Cakaudrove, Kadavu, Lomaiviti and Bua are the major kava-growing areas in Fiji with some 64 per cent of registered growers located in these provinces.

This was highlighted in the Kava Value Chain Analysis Report which was launched at the Fiji Museum, Suva, last night. The analysis is the first comprehensive study carried out for the kava sector and was supported by the Australian and New Zealand-funded Pacific Horticultural and Agricultural Market Access (PHAMA) Program* in collaboration with the Ministry of Agriculture.

While officiating at the launch, Minister for Women, Children and Poverty Alleviation and Acting Minister for Agriculture, Rural and Maritime Development and National Disaster Management and Meteorological Services Mereseini Vuniwaqa , Mereseini Vuniwaqa said: “Although kava has been grown in Fiji for centuries, it has only been in the recent past that production statistics have been recorded based on the transition of kava from subsistence to cash crop.

“Reflecting the increased demand for kava in the local and overseas markets, commercial production has consistently increased from a low of about 900 tonnes in the 1990s to 9,000 tonnes in 2017. Kava exports were valued at FJ$19million in 2017 and together, I’m confident we can increase that figure looking ahead.

“Because there is a lot of opportunity out there, kava is becoming a favorite drink in markets around the world, and Fijian kava is well positioned to take advantage of those emerging market opportunities.

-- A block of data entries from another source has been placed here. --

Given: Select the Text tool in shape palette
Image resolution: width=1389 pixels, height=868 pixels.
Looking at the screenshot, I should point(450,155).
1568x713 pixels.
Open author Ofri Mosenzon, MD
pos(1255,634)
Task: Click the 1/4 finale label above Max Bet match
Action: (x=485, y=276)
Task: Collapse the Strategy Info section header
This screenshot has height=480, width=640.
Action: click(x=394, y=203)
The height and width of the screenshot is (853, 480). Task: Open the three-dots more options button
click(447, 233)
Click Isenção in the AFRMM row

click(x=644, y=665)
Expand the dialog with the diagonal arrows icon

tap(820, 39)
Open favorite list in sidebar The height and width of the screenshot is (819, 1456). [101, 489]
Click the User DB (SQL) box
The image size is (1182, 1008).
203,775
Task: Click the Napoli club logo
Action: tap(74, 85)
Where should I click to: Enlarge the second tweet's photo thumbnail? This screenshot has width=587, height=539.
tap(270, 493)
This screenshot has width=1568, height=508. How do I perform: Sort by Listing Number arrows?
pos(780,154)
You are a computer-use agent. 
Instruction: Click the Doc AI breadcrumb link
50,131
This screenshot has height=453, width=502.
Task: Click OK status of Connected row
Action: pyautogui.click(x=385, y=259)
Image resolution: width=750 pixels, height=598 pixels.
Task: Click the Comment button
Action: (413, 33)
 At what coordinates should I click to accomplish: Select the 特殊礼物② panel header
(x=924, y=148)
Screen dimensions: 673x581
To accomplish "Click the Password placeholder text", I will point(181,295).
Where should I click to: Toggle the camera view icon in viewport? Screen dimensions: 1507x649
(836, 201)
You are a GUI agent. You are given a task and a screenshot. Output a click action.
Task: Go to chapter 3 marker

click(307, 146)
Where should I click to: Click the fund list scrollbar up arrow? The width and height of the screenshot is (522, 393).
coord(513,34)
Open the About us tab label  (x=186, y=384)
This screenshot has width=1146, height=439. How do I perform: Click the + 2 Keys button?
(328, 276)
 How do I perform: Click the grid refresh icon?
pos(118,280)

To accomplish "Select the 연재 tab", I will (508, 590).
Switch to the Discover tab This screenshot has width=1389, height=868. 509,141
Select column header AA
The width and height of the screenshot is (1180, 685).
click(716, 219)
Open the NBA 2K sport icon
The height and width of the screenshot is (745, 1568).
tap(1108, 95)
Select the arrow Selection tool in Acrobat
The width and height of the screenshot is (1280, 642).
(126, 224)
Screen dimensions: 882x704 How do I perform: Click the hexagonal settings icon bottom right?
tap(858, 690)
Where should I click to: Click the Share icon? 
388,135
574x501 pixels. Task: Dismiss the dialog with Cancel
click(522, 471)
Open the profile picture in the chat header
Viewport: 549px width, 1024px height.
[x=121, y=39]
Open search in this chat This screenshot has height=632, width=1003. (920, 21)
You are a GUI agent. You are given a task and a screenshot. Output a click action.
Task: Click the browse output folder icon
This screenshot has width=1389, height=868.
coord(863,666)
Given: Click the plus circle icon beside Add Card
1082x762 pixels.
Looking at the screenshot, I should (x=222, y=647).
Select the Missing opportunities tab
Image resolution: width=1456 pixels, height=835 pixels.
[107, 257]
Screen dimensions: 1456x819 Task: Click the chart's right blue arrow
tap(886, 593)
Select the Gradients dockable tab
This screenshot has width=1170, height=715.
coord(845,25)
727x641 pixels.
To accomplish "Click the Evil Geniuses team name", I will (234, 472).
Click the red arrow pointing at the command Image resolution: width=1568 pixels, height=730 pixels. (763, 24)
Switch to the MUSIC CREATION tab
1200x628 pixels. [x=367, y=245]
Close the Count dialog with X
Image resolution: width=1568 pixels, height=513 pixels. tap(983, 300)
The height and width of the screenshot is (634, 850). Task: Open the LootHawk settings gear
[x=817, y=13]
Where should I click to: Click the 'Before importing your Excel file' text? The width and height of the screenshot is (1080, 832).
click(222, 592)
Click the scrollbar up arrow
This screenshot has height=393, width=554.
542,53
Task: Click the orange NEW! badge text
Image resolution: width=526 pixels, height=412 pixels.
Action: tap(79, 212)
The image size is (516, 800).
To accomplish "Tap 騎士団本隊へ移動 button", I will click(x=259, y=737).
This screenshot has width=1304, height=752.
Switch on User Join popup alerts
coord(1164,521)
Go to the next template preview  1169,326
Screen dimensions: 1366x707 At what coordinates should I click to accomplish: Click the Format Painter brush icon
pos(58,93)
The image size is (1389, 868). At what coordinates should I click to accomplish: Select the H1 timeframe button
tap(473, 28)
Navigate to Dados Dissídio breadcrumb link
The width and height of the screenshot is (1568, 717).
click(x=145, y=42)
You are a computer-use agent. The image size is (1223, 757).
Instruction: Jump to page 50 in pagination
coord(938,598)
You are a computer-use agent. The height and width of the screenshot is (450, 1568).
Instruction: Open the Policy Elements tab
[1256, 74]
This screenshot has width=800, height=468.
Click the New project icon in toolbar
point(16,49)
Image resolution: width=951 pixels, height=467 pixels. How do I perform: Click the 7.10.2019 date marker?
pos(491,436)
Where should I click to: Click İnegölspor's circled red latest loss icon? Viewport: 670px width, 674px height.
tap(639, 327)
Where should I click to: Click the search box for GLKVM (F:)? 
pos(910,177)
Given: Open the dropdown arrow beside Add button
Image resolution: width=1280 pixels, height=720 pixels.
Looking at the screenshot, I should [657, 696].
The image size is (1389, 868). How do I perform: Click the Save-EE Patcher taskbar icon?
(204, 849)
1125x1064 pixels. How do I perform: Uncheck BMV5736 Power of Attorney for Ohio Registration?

“To prepare us for that growth, the Ministry of Agriculture has supported the creation of a Kava Bill in 2016 as well as a Kava Standard and Manual.

“This is to ensure that the domestic and international trade of kava is practiced in accordance with quality standards and procedures.

“This is also part of a regional strategy, which is driven by all kava-producing countries in the Pacific,in order to have comprehensive legislation and supporting procedures in place.

“The Kava Value Chain Analysis is the first comprehensive study that has been carried out for the kava sector. It complements our efforts to improve the consistency and reliability ofour kava production and also to grow exports of high-quality kava products.

“With the results of this analysis, we now have a better understanding of how the sector works, and more importantly, we can map a way forward to work and address the issues raised.

The findings of this analysis indicate that kava growing is a very profitable activity; with many growers planting at least a few hundred plants in their food gardens to generate modest amounts of cash by harvesting a few plants at a time when money is required.”

“The findings show that the total gross income from kava sales amount to around $320million, of which 92 per cent comes from domestic sales and eight per cent from exports. It is encouraging to note that a detailed analysis of gender and social inclusion is also referenced in this report.

Australia’s High Commissioner to Fiji, John Feakes said the report would be a useful contribution to discussions about the future of Fiji’s kava sector.

He said the findings and recommendations in the report aligned with Australia’s development policy to support Fiji’s economic growth and improve rural livelihoods through private sectordevelopment and trade openness.

“The kava value chain analysis was a result of good technical support under the PHAMA Program.

“I am pleased to inform that the tender process is underway for a new PHAMA Program that will continue to support Fiji’s trade and export opportunities for the next four years,” he said.